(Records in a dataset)
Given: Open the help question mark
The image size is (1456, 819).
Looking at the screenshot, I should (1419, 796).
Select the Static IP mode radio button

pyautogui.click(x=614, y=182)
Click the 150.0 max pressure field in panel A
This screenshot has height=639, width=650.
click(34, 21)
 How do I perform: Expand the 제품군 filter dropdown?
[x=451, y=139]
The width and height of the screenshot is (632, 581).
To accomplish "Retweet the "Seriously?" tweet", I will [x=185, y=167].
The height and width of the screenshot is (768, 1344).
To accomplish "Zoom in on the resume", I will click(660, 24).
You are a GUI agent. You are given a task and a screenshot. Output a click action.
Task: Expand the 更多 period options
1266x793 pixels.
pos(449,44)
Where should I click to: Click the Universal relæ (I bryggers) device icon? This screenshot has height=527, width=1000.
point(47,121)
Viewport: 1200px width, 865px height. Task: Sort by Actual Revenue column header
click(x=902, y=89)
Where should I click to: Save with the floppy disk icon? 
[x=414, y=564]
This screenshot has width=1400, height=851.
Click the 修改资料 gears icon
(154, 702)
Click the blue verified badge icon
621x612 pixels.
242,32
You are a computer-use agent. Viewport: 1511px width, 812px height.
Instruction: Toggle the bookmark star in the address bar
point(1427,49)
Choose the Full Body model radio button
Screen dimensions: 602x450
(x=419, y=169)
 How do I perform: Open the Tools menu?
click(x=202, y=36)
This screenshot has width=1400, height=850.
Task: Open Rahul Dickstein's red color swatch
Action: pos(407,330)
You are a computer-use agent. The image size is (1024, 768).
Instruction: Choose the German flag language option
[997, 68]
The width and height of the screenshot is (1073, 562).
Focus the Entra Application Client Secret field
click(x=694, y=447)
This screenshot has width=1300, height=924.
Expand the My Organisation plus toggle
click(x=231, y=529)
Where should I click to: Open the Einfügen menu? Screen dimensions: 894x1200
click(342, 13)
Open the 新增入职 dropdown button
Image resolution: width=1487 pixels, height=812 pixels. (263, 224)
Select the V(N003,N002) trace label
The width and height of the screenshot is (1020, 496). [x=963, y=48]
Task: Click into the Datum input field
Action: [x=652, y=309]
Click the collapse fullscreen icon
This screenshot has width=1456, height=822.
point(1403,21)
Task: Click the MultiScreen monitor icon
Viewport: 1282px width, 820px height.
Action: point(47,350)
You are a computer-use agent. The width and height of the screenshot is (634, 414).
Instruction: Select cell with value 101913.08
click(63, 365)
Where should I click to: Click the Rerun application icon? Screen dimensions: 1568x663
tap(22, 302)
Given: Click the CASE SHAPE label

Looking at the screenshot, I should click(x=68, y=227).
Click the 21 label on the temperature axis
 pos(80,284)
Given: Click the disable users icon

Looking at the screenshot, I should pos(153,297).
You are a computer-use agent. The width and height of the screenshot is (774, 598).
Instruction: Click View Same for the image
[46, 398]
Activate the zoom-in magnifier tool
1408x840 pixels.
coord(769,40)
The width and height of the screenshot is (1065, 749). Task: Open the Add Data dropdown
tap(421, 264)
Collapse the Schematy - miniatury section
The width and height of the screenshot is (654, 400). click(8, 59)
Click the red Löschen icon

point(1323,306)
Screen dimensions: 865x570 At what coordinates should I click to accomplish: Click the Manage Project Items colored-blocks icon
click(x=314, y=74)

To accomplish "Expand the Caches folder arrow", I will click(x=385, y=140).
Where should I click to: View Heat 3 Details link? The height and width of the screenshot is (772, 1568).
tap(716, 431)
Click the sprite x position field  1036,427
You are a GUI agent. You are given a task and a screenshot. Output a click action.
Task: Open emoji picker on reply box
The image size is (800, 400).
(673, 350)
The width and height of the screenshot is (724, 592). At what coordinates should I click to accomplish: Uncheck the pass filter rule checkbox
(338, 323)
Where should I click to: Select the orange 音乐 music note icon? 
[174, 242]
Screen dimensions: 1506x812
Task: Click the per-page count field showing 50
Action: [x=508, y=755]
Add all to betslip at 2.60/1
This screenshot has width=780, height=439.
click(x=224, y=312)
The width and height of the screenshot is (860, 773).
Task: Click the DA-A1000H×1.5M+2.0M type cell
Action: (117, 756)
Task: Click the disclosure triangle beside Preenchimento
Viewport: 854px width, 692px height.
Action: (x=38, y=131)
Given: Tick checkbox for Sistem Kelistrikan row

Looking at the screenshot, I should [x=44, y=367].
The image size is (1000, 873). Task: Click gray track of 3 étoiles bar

Task to carry out — Copy every one of the records above, line for line, with no changes.

Response to the task —
Given: Open the help question mark
The image size is (1456, 819).
Looking at the screenshot, I should (1419, 796).
Select the Static IP mode radio button

pyautogui.click(x=614, y=182)
Click the 150.0 max pressure field in panel A
This screenshot has height=639, width=650.
click(34, 21)
 How do I perform: Expand the 제품군 filter dropdown?
[x=451, y=139]
The width and height of the screenshot is (632, 581).
To accomplish "Retweet the "Seriously?" tweet", I will [x=185, y=167].
The height and width of the screenshot is (768, 1344).
To accomplish "Zoom in on the resume", I will click(660, 24).
You are a GUI agent. You are given a task and a screenshot. Output a click action.
Task: Expand the 更多 period options
1266x793 pixels.
pos(449,44)
Where should I click to: Click the Universal relæ (I bryggers) device icon? This screenshot has height=527, width=1000.
point(47,121)
Viewport: 1200px width, 865px height. Task: Sort by Actual Revenue column header
click(x=902, y=89)
Where should I click to: Save with the floppy disk icon? 
[x=414, y=564]
This screenshot has width=1400, height=851.
Click the 修改资料 gears icon
(154, 702)
Click the blue verified badge icon
621x612 pixels.
242,32
You are a computer-use agent. Viewport: 1511px width, 812px height.
Instruction: Toggle the bookmark star in the address bar
point(1427,49)
Choose the Full Body model radio button
Screen dimensions: 602x450
(x=419, y=169)
 How do I perform: Open the Tools menu?
click(x=202, y=36)
This screenshot has width=1400, height=850.
Task: Open Rahul Dickstein's red color swatch
Action: pos(407,330)
You are a computer-use agent. The image size is (1024, 768).
Instruction: Choose the German flag language option
[997, 68]
The width and height of the screenshot is (1073, 562).
Focus the Entra Application Client Secret field
click(x=694, y=447)
This screenshot has width=1300, height=924.
Expand the My Organisation plus toggle
click(x=231, y=529)
Where should I click to: Open the Einfügen menu? Screen dimensions: 894x1200
click(342, 13)
Open the 新增入职 dropdown button
Image resolution: width=1487 pixels, height=812 pixels. (263, 224)
Select the V(N003,N002) trace label
The width and height of the screenshot is (1020, 496). [x=963, y=48]
Task: Click into the Datum input field
Action: [x=652, y=309]
Click the collapse fullscreen icon
This screenshot has width=1456, height=822.
point(1403,21)
Task: Click the MultiScreen monitor icon
Viewport: 1282px width, 820px height.
Action: point(47,350)
You are a computer-use agent. The width and height of the screenshot is (634, 414).
Instruction: Select cell with value 101913.08
click(63, 365)
Where should I click to: Click the Rerun application icon? Screen dimensions: 1568x663
tap(22, 302)
Given: Click the CASE SHAPE label

Looking at the screenshot, I should click(x=68, y=227).
Click the 21 label on the temperature axis
 pos(80,284)
Given: Click the disable users icon

Looking at the screenshot, I should pos(153,297).
You are a computer-use agent. The width and height of the screenshot is (774, 598).
Instruction: Click View Same for the image
[46, 398]
Activate the zoom-in magnifier tool
1408x840 pixels.
coord(769,40)
The width and height of the screenshot is (1065, 749). Task: Open the Add Data dropdown
tap(421, 264)
Collapse the Schematy - miniatury section
The width and height of the screenshot is (654, 400). click(8, 59)
Click the red Löschen icon

point(1323,306)
Screen dimensions: 865x570 At what coordinates should I click to accomplish: Click the Manage Project Items colored-blocks icon
click(x=314, y=74)

To accomplish "Expand the Caches folder arrow", I will click(x=385, y=140).
Where should I click to: View Heat 3 Details link? The height and width of the screenshot is (772, 1568).
tap(716, 431)
Click the sprite x position field  1036,427
You are a GUI agent. You are given a task and a screenshot. Output a click action.
Task: Open emoji picker on reply box
The image size is (800, 400).
(673, 350)
The width and height of the screenshot is (724, 592). At what coordinates should I click to accomplish: Uncheck the pass filter rule checkbox
(338, 323)
Where should I click to: Select the orange 音乐 music note icon? 
[174, 242]
Screen dimensions: 1506x812
Task: Click the per-page count field showing 50
Action: [x=508, y=755]
Add all to betslip at 2.60/1
This screenshot has width=780, height=439.
click(x=224, y=312)
The width and height of the screenshot is (860, 773).
Task: Click the DA-A1000H×1.5M+2.0M type cell
Action: (117, 756)
Task: Click the disclosure triangle beside Preenchimento
Viewport: 854px width, 692px height.
Action: (x=38, y=131)
Given: Tick checkbox for Sistem Kelistrikan row

Looking at the screenshot, I should [x=44, y=367].
The image size is (1000, 873). Task: Click gray track of 3 étoiles bar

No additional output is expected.